» TASK:
Restate word for word, and only, the lines that extend from the line containing "Task: Click the Materials 95% Polyester line" through the end of the records below.

(Stored data entries)
_ _ _

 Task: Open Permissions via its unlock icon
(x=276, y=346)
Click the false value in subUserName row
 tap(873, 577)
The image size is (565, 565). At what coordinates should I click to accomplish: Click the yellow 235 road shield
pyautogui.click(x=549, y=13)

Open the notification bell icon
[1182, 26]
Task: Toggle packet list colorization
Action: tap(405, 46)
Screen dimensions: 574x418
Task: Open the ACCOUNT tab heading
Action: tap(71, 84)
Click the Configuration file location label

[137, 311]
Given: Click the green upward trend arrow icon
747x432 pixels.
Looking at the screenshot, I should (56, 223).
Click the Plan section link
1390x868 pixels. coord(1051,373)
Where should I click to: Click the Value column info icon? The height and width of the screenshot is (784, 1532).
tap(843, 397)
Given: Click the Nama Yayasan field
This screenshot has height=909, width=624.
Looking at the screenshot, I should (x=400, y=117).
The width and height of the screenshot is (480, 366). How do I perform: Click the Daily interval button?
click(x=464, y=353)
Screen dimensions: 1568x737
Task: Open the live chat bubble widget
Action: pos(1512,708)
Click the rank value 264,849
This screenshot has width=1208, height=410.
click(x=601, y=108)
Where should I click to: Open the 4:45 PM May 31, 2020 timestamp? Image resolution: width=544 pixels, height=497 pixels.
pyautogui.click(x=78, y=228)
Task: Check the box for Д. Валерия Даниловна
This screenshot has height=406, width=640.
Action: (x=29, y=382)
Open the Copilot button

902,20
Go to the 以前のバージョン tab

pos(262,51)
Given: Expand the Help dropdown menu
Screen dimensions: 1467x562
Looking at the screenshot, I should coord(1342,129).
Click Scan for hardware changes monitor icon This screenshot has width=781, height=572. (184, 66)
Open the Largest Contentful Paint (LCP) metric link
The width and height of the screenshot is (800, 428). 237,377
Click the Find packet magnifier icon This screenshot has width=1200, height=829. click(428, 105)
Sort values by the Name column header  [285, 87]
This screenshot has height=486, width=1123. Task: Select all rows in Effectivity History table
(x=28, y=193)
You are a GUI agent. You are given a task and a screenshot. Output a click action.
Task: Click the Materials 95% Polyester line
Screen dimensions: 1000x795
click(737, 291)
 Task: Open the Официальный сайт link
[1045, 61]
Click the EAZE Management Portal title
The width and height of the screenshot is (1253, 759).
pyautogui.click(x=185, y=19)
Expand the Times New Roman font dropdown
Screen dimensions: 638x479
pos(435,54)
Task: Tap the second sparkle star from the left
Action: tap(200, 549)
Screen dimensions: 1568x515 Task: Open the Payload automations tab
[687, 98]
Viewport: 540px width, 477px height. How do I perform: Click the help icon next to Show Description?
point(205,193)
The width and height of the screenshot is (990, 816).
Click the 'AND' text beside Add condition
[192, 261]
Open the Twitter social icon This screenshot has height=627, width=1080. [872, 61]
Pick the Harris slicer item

_ _ _

» SOLUTION TO THIS PROBLEM:
Task: Click the Materials 95% Polyester line
Screen dimensions: 1000x795
click(737, 291)
 Task: Open the Официальный сайт link
[1045, 61]
Click the EAZE Management Portal title
The width and height of the screenshot is (1253, 759).
pyautogui.click(x=185, y=19)
Expand the Times New Roman font dropdown
Screen dimensions: 638x479
pos(435,54)
Task: Tap the second sparkle star from the left
Action: tap(200, 549)
Screen dimensions: 1568x515 Task: Open the Payload automations tab
[687, 98]
Viewport: 540px width, 477px height. How do I perform: Click the help icon next to Show Description?
point(205,193)
The width and height of the screenshot is (990, 816).
Click the 'AND' text beside Add condition
[192, 261]
Open the Twitter social icon This screenshot has height=627, width=1080. [872, 61]
Pick the Harris slicer item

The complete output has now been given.